Antitrust and Competition Update
U.S. FTC Signals Renewed Interest in “Click-to-Cancel” Rulemaking
The U.S. Federal Trade Commission (FTC) is back at the table on “click-to-cancel,” signaling that stricter federal rules governing subscription and automatic renewal programs are very much alive, even after last year’s court setback.
On January 30, 2026, the FTC submitted a draft Advance Notice of Proposed Rulemaking (ANPRM) concerning its Negative Option Rule to the Office of Information and Regulatory Affairs (OIRA) within the Office of Management and Budget.
Although the contours of any new rule remain uncertain, the FTC’s decision to reinitiate rulemaking signals a continued commitment to regulating negative option and subscription practices. Importantly, given the narrow procedural basis on which the FTC’s prior rule was vacated, any new proposal is unlikely to differ significantly from the FTC’s most recent iteration.
As a practical matter, however, this latest move does not mean new requirements are imminent. OIRA designated the ANPRM a “significant regulatory action,” which means the FTC must now obtain OIRA clearance before it can publish the proposal in the Federal Register and solicit public comment. OIRA generally has up to 90 calendar days to complete its review of draft ANPRMs, with the option to extend that period by an additional 30 days. This additional step may slow the timing of the rulemaking process and could result in revisions to the proposal based on interagency feedback.
Notably, this review requirement is new for the FTC. Until recently, independent agencies such as the FTC were not subject to OIRA review, but a 2025 executive order (EO 14215) extended OIRA oversight to significant regulatory actions issued by independent agencies.
The Long Road to Rulemaking
The FTC originally adopted its Negative Option Rule in 1973, limiting its scope to prenotification plans for physical goods. In October 2019, the FTC issued an ANPRM seeking comment on whether the rule should be expanded to address modern, automatically renewing subscriptions, including digital offerings.
In April 2023, the FTC issued a proposed rule that would have significantly expanded the rule’s reach, including detailed requirements for “clear and conspicuous” disclosures and “simple” cancellation mechanisms that were “at least as easy” as enrollment and would “immediately” cancel a subscription. The proposed rule would have also restricted the use of “save offers,” although that aspect drew significant industry criticism.
The FTC finalized the expanded Negative Option Rule in October 2024, largely tracking the proposed framework but softening certain provisions (most notably by allowing save offers without prior consumer consent). The final rule imposed strict disclosure placement requirements and mandated immediate, same-medium cancellation mechanisms.
In July 2025, however, the U.S. Court of Appeals for the Eighth Circuit vacated the final Negative Option Rule on procedural grounds. The court held that the FTC failed to conduct a required preliminary regulatory analysis after an Administrative Law Judge determined that the rule’s economic impact would exceed $100 million, depriving stakeholders of a meaningful opportunity to comment
What to Expect Next
The Eighth Circuit’s decision was not based on the FTC’s substantive authority to regulate negative option practices, nor did it criticize the policy choices reflected in the rule itself. Instead, the court focused on deficiencies in the rulemaking process under the Administrative Procedure Act.

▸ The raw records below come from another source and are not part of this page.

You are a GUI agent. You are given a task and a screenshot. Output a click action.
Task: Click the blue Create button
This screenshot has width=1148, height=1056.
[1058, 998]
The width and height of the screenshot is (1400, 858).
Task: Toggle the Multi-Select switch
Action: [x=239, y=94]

As a result, the FTC’s renewed effort, beginning with the newly submitted ANPRM, appears aimed at curing those procedural defects rather than rethinking the substance of the rule. Companies should therefore expect that any future proposal will look similar to the vacated final rule even if the precise timing and final contours remain uncertain.
For businesses operating subscription or automatic renewal programs, the FTC’s latest move — in conjunction with recent investigations and litigation concerning companies’ subscription practices — underscores that negative option practices remain a regulatory priority. In just the past few weeks, the FTC has both revived rulemaking efforts and brought high-profile enforcement actions in this space, including the JustAnswer case, which focuses on allegedly deceptive enrollment practices. Taken together, these developments reflect a coordinated strategy: even as formal rulemaking proceeds slowly, the FTC is actively using investigations and litigation to pressure companies to align with its view of “simple” subscription cancellation and clear and conspicuous disclosures.